┏━━

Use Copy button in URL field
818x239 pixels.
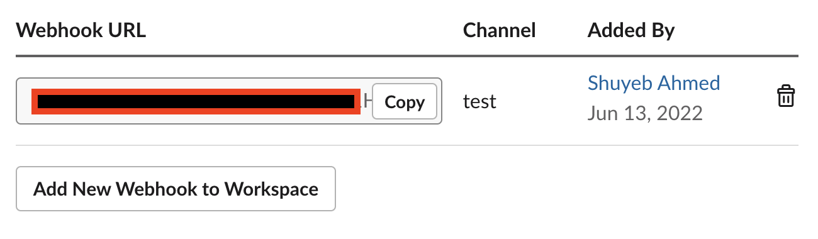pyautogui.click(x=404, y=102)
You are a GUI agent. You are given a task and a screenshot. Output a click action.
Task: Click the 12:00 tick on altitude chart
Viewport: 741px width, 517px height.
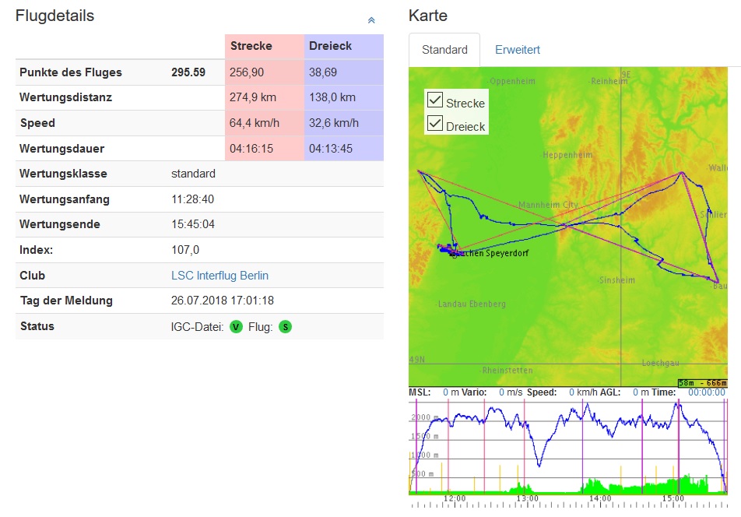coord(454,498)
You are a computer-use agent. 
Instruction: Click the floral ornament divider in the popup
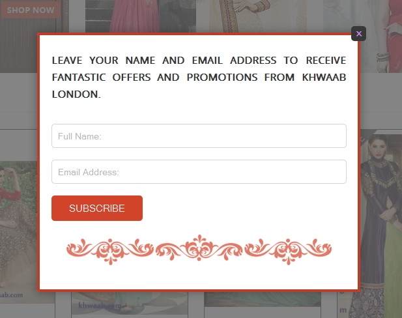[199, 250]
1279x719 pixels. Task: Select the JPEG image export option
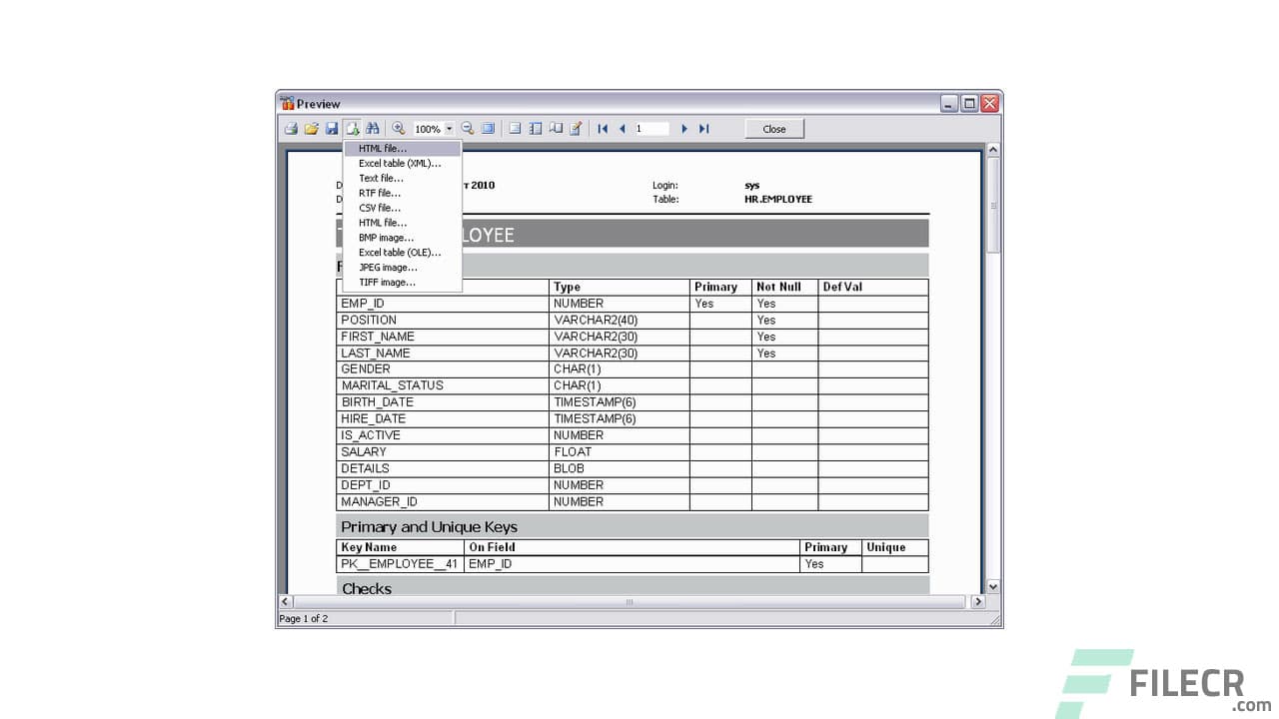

┗━━

Task. Set down every entry above again exactly, dropping each picture.

Task result.
Use Copy button in URL field
818x239 pixels.
pyautogui.click(x=404, y=102)
You are a GUI agent. You are given a task and a screenshot. Output a click action.
Task: Click the 12:00 tick on altitude chart
Viewport: 741px width, 517px height.
coord(454,498)
You are a computer-use agent. 
Instruction: Click the floral ornament divider in the popup
[199, 250]
1279x719 pixels. Task: Select the JPEG image export option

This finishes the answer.